**AIM OF THE EXERCISE:** Transcribe the following records verbatim, keeping every character, number, and line break unchanged.

**ENTRIES PROVIDED:**
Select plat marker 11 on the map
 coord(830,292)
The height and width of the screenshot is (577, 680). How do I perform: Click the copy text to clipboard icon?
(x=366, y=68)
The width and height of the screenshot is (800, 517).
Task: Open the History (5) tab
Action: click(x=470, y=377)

**ANSWER TO THIS PROBLEM:**
Select plat marker 11 on the map
 coord(830,292)
The height and width of the screenshot is (577, 680). How do I perform: Click the copy text to clipboard icon?
(x=366, y=68)
The width and height of the screenshot is (800, 517).
Task: Open the History (5) tab
Action: click(x=470, y=377)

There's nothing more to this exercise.